Réseau des collectivités Territoriales pour une Économie Solidaire

Le rôle des collectivités territoriales dans l’accès au foncier - webinaire ESS & ruralités

mar 23/06/2020 - 11:36

  

Inscrit dans le cadre du projet TRESSONS, ce webinaire a réuni plus de 130 participants et portait sur les différents leviers et montages techniques sur lesquels peuvent s'appuyer les collectivités pour l'accès au foncier des structures de l'ESS en zones rurales en matière de terres agricoles, de lieux d'activité et d'habitat. 

 

 

Habitats des Possibles est une initiative de citoyens issus de 3 domaines d'intervention différents : le travail social, le soin, le BTP. L’association est fondée en 2016 pour contribuer à la préservation et au développement du lien social, à la lutte contre les exclusions et inégalités sur les territoires ruraux à travers l’émergence d’habitats partagés pour les personnes âgées, comme alternative à la maison de retraite. Habitats des possibles accompagne les collectivités et les groupes d’habitants dans la réalisation de ces projets. 

Habitat des possibles intervient sur la phase étude pour évaluer l’adéquation du foncier, l’estimation budgétaire et l’approbation locale ; sur l’élaboration d’un projet d’habitat partagé entre retraités (accompagnement financier, juridique, etc.) et sur l’évaluation des besoins architecturaux : exigences en terme de mobilité et d’accessibilité. 

Les différentes modalités de soutien foncier des collectivités locales à l’habitat partagé :

  • Réserver des espaces dans le PLU/I et constituer une réserve foncière aux structures ESS
  • Faciliter sans supporter l’ingénierie et l’endettement (cas de Castillon la Bataille) : acquisition foncière par la commune + bail à réhabilitation/construction pour le bailleur social en maître d’Ouvrage. Habitats des possibles est partenaire, assistant à maîtrise d’usage et gestionnaire.
  • Investir = la commune reste en maîtrise foncière (cas de Lestiac sur Garonne) : la commune reste propriétaire du bien, porte l’opération au plan financier et constructif (Maîtrise d’Ouvrage). Habitats des possibles est assistant à maîtrise d’ouvrage puis porte la gestion.
  • Céder à la structure ESS en direct (SCIC, Foncière, etc) : cession du foncier ou apport dans une SCIC. La structure ESS porte l’opération en maitrise d’ouvrage et maitrise le projet de A à Z.
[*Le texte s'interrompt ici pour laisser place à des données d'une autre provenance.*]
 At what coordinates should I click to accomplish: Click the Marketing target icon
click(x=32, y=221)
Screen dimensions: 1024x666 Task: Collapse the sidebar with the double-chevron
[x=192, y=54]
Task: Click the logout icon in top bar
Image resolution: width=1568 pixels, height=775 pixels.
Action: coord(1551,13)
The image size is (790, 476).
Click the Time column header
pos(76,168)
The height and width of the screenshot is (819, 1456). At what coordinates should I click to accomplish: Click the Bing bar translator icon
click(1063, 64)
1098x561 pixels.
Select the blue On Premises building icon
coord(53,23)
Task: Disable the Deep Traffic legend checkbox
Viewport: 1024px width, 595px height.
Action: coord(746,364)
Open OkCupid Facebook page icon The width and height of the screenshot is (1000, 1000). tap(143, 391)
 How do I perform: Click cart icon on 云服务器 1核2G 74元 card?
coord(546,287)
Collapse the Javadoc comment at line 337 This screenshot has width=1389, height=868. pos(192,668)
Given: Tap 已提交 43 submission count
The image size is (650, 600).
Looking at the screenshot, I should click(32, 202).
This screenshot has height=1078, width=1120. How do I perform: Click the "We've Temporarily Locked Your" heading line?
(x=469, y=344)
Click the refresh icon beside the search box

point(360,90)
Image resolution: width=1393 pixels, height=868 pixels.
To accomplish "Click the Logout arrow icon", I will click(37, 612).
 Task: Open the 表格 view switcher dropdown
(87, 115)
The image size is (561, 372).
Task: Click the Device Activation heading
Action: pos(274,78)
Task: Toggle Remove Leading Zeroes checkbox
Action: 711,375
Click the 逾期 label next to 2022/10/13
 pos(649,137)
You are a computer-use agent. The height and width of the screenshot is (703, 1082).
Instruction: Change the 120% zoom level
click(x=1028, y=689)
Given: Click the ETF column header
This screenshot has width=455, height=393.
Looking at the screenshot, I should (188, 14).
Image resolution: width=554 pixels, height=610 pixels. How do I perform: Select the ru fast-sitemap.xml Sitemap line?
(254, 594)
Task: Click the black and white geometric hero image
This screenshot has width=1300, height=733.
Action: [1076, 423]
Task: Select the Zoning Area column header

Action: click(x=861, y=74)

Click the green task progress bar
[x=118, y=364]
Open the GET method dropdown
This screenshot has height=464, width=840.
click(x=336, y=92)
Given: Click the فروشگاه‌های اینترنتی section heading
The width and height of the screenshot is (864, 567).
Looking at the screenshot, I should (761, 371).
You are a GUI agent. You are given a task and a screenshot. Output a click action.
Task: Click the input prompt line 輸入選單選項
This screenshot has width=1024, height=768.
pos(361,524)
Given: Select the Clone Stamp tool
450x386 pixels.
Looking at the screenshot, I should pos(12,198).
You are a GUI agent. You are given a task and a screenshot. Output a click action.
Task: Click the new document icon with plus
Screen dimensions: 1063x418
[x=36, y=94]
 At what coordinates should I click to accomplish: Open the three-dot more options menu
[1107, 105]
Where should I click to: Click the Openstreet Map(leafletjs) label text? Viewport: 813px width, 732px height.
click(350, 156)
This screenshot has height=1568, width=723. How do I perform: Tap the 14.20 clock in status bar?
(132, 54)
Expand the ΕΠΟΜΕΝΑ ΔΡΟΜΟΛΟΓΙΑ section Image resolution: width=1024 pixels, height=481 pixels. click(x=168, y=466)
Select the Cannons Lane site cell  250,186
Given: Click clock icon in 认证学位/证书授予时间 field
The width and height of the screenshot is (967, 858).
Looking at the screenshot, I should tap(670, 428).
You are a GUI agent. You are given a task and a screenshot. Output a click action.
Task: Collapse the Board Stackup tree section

Jacques Breillat, maire de Castillon la Bataille. Castillon est une commune de 3200 habitants, de monoactivité viticole, en situation de déprise et de vieillissement du foncier bâti avec peu de terrain disponible à bâtir. Face aux constats d’une importante présence de personnes âgées avec un habitat vertical pas adapté au vieillissement et en parallèle une vacance commerciale qui oblige à reconquérir du foncier disponible, la commune à revu sa vision foncière.  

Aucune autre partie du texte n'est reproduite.